Dataset records
====================
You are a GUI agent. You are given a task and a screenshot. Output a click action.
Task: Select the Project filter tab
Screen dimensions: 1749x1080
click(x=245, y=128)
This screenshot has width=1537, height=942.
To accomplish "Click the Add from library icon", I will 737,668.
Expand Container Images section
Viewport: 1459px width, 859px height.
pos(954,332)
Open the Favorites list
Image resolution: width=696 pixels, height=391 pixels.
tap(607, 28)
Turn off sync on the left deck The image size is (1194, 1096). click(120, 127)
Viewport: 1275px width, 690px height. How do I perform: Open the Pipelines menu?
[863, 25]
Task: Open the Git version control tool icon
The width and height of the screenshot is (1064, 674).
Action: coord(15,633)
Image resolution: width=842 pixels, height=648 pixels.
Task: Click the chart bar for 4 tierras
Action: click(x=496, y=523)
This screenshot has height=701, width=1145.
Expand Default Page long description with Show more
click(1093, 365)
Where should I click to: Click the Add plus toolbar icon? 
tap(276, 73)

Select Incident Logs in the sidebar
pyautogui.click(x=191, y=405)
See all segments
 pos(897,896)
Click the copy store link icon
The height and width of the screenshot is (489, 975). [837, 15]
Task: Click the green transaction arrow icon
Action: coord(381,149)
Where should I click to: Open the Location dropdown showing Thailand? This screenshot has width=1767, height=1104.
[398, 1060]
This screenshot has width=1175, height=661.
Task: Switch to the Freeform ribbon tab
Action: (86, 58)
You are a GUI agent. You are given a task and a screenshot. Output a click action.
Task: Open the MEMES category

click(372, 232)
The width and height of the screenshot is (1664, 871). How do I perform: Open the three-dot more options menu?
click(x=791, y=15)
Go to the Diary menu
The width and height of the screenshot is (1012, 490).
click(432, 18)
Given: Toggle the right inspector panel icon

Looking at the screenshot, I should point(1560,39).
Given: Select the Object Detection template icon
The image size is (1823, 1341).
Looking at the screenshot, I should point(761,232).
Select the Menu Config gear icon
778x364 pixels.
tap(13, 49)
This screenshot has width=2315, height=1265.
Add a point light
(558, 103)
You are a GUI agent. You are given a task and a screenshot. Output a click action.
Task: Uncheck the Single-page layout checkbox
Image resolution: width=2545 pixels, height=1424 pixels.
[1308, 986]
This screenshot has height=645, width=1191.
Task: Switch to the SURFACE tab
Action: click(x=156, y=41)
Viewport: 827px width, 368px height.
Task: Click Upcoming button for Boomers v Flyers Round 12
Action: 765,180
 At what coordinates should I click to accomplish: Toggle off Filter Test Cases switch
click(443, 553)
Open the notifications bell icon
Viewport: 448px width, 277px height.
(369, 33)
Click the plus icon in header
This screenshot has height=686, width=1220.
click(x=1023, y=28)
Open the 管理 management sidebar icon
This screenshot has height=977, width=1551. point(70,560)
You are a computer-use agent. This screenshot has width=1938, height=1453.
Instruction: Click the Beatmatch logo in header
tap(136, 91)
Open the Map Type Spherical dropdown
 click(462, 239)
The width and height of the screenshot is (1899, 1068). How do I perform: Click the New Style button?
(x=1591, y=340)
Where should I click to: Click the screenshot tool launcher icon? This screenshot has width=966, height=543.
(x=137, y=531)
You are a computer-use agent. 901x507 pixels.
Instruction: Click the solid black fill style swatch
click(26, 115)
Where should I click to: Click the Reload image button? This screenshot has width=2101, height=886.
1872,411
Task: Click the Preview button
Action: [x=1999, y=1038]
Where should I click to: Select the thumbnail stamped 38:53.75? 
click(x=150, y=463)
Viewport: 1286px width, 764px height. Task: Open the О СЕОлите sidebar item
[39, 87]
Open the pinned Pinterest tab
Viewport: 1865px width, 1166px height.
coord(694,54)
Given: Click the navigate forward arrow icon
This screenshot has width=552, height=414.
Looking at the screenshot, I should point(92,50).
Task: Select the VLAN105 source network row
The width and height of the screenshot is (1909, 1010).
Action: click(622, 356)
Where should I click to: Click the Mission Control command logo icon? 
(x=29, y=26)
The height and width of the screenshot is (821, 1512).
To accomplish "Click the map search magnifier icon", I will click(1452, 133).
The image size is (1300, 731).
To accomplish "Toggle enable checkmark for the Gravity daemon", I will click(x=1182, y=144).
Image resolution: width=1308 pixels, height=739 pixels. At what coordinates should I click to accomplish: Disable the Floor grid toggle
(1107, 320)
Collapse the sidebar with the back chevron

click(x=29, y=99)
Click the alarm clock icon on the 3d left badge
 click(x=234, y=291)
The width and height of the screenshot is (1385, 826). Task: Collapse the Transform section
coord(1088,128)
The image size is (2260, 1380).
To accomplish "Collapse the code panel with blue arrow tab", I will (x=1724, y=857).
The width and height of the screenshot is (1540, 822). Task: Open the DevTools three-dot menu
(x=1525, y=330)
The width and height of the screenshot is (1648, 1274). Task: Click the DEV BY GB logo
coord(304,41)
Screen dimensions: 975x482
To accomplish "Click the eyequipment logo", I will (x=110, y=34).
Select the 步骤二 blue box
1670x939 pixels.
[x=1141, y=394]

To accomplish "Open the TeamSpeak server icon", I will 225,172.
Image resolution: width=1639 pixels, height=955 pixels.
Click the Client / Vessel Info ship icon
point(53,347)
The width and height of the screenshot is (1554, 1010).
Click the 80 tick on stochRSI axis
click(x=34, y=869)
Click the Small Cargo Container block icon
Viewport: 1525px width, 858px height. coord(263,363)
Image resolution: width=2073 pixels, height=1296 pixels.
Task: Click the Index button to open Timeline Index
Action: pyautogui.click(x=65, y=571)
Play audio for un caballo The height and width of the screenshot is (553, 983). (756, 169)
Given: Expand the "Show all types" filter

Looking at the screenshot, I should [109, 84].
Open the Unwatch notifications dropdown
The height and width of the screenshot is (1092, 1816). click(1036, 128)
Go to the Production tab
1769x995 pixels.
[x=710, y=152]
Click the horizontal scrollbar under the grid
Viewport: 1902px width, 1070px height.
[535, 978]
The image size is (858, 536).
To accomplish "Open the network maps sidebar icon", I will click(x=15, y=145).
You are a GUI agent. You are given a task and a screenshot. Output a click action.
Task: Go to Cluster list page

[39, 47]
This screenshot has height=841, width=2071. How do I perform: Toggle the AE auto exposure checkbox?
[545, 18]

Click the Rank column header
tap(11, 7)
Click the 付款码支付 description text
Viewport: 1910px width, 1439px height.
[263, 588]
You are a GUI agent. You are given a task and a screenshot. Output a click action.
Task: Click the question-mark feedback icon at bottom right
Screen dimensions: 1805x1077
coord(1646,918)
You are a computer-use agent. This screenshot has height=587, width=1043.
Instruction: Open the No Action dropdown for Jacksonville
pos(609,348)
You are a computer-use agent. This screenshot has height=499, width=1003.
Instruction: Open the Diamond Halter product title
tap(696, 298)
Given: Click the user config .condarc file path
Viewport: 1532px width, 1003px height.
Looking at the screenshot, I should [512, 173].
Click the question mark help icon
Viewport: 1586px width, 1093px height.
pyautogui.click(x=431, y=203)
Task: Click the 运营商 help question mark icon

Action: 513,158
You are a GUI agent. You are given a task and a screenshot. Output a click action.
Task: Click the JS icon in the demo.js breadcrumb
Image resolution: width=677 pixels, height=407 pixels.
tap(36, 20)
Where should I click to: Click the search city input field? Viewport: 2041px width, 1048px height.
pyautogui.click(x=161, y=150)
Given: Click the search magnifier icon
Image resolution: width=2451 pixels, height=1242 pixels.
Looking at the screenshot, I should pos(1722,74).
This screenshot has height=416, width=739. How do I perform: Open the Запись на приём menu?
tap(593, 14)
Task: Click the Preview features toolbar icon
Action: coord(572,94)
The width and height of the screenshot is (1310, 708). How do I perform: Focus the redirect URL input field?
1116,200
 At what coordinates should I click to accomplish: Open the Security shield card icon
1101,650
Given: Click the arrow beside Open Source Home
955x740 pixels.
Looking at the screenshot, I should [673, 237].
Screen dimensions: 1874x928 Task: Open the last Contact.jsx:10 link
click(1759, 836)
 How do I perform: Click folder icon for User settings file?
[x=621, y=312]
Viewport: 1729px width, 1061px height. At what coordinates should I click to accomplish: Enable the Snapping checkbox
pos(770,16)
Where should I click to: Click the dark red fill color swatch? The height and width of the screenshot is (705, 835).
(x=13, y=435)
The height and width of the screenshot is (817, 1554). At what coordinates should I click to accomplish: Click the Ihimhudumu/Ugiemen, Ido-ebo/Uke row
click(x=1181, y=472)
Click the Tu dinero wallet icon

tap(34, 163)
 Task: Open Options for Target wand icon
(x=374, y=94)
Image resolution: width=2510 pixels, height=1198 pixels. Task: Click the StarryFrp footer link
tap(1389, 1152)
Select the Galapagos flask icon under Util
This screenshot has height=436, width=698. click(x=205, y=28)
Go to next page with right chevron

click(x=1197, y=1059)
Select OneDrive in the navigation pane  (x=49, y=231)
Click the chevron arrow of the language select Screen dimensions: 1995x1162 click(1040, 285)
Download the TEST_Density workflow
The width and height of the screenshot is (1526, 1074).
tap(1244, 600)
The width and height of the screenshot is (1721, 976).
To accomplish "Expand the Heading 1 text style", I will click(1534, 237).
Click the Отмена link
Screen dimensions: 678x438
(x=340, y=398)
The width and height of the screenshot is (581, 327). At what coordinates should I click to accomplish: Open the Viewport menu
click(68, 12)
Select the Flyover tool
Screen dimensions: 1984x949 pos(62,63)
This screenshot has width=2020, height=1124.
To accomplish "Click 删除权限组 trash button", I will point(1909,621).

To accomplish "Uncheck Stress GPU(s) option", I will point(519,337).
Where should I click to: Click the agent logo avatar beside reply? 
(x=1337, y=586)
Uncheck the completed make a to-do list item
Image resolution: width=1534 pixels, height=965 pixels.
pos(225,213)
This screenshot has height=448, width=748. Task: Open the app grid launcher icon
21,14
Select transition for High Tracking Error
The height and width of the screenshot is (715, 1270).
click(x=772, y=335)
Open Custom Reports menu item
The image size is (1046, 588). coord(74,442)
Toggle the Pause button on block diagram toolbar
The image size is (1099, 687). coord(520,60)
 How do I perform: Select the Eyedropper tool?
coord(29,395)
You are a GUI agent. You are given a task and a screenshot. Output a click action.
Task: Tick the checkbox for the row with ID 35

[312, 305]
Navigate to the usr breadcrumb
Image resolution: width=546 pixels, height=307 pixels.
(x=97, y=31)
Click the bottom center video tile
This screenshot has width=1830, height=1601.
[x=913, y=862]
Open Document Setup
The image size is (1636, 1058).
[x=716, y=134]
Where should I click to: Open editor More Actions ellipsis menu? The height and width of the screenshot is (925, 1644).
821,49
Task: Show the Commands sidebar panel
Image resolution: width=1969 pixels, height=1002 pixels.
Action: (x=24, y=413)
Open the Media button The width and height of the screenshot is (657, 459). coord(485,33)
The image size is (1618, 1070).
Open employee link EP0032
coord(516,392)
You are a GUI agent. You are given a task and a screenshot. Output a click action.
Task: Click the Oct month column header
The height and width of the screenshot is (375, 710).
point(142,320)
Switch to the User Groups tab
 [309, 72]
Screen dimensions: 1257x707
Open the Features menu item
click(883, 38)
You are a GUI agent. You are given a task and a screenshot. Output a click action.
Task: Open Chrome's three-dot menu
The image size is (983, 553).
====================
### Task goal
Starting with the line above that holds "This screenshot has width=2315, height=1265." and stopping with the line that holds "Task: Select the VLAN105 source network row", reproduce each line exactly, omitting all other lines.

### Answer box
This screenshot has width=2315, height=1265.
Add a point light
(558, 103)
You are a GUI agent. You are given a task and a screenshot. Output a click action.
Task: Uncheck the Single-page layout checkbox
Image resolution: width=2545 pixels, height=1424 pixels.
[1308, 986]
This screenshot has height=645, width=1191.
Task: Switch to the SURFACE tab
Action: click(x=156, y=41)
Viewport: 827px width, 368px height.
Task: Click Upcoming button for Boomers v Flyers Round 12
Action: 765,180
 At what coordinates should I click to accomplish: Toggle off Filter Test Cases switch
click(443, 553)
Open the notifications bell icon
Viewport: 448px width, 277px height.
(369, 33)
Click the plus icon in header
This screenshot has height=686, width=1220.
click(x=1023, y=28)
Open the 管理 management sidebar icon
This screenshot has height=977, width=1551. point(70,560)
You are a computer-use agent. This screenshot has width=1938, height=1453.
Instruction: Click the Beatmatch logo in header
tap(136, 91)
Open the Map Type Spherical dropdown
 click(462, 239)
The width and height of the screenshot is (1899, 1068). How do I perform: Click the New Style button?
(x=1591, y=340)
Where should I click to: Click the screenshot tool launcher icon? This screenshot has width=966, height=543.
(x=137, y=531)
You are a computer-use agent. 901x507 pixels.
Instruction: Click the solid black fill style swatch
click(26, 115)
Where should I click to: Click the Reload image button? This screenshot has width=2101, height=886.
1872,411
Task: Click the Preview button
Action: [x=1999, y=1038]
Where should I click to: Select the thumbnail stamped 38:53.75? 
click(x=150, y=463)
Viewport: 1286px width, 764px height. Task: Open the О СЕОлите sidebar item
[39, 87]
Open the pinned Pinterest tab
Viewport: 1865px width, 1166px height.
coord(694,54)
Given: Click the navigate forward arrow icon
This screenshot has width=552, height=414.
Looking at the screenshot, I should point(92,50).
Task: Select the VLAN105 source network row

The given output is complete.